Previously, others and we have noticed that the structural modeling of VHHs is more complicated than expected(2-3). We suspect that this problem arises not only due to the highly flexible conformations of CDRs but also the usage of most related FRs blindly to perform comparative modeling, although they are more structured and conserved than CDRs. Hence we decided to study FRs
precisely.

An important point –at this step- is the usage of a SA, a library of N structural prototypes (the letters). Each prototype is representative of a backbone local structure of 5-residues length. It allows translating a 3D protein structure into a 1D-sequence string (see Figure 1).

It is particularly helpful to analyze protein structures, protein flexibility, molecular dynamics simulations, amino acid equivalence for protein engineering, allostery, binding sites, prediction of protein structure, etc. Our SA called Protein Blocks (PBs)(4) is composed of 16 prototypes and is the most widely used SA till date(5-6).

Methods

The dataset of protein structures represents 114 PDB files, with 160 VHH1 structures. Only one VHH was conserved if they were identical in terms of sequences and structures. The complete dataset of VHH structures is so composed of 133 complete structures.

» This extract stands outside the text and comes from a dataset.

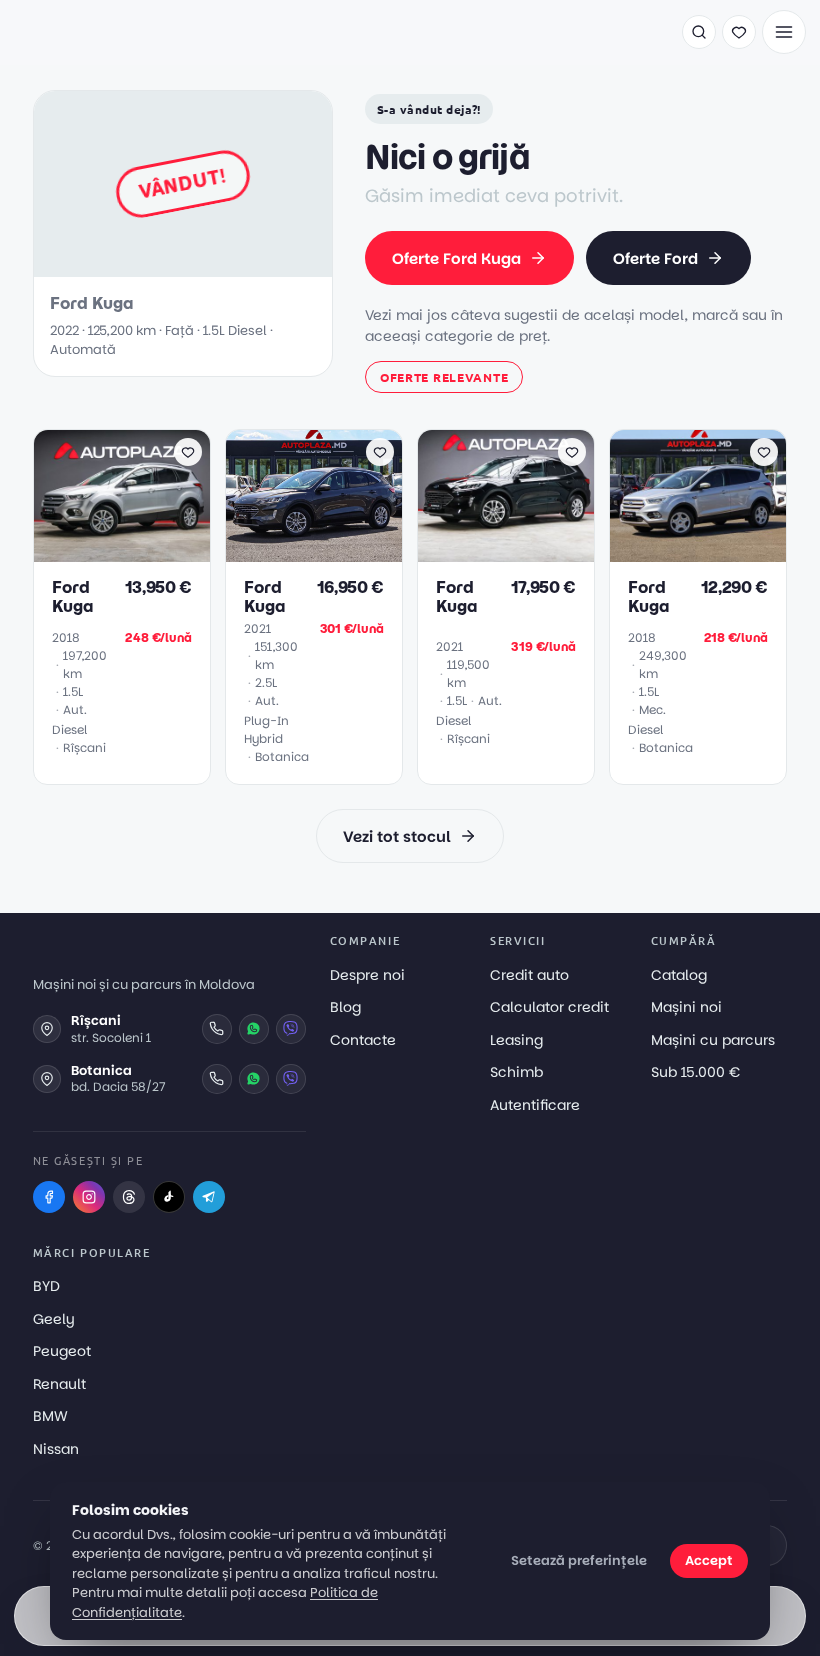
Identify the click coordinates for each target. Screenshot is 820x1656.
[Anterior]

Various structural analyses have been performed; the most important one focuses on Protein Blocks(4-6). PBs are a set of 16 local prototypes of 5 residues length, clustered based on !, ψ dihedral angles description. They were obtained using an unsupervised classifier similar to Kohonen Maps and Hidden Markov Models. The PBs m and d can be roughly described as prototypes for central α-helix and central β-strand, respectively, while other PB denotes periphery of these secondary structures, and some mainly associated with coils. PB assignment was carried out using PBxplore tool (https://github.com/pierrepo/PBxplore).

Results & Conclusions
This study is the first attempt to analyze precisely the structural diversity of FRs of VHHs. PB analysis has underlined that each of the four FRs was not actually composed of a single structure but by a main structural pattern and many variant patterns. No link between FR length and the percentage of structures corresponding to the patterns was detected. No correlation was found between FR length and number of variant patterns. FR2 is the framework that has the structural pattern representing the largest number of structures (84%), or accordingly lowest number of variant patterns (5). For FRs at the ends FR1 and FR4, the main pattern represents less than 50% of the structures. The longest framework regionFR3 has 10 subunits representing 37% of the structures. Analyses of the amino acid sequences show no direct connection between the local conformational change and amino acid composition. Hence we propose a new representation of FRs and their specific classification in terms of PBs.
These results indicate that long-range interactions affect the local conformation of this constrained topology. These findings have direct consequences on (i) the design of structural models for similar antibodies, (ii) the modifications / optimizations such as humanization and (iii) drug designing studies implying VHHs.

FIGURE 1. Translation of VHH 3D structures in terms of Protein Blocks (PBs). Product is a 1D sequence, like an amino acid sequence, which could be used for several purposes with similar approaches to sequence analyses.

References

1. Hamers-Casterman, C. et al. Nature 363, 446-448 (1993).
2. Smolarek, D. et al. Cell Mol Life Sci 67, 3371-3387 (2010).
3. Sircar, A., Sanni, K.A., Shi. J. & Gray J.J. J Immunol 186, 6357-6367 (2011).
4. de Brevern A.G., Etchebest C. &, Hazout, S. Proteins 41, 271-287 (2000).
5. Joseph A.P. et al. Biophys Rev 2, 137-147 (2010).
6. Craveur P. et al. Frontiers in Molecular Biosciences 2, 20 (2015).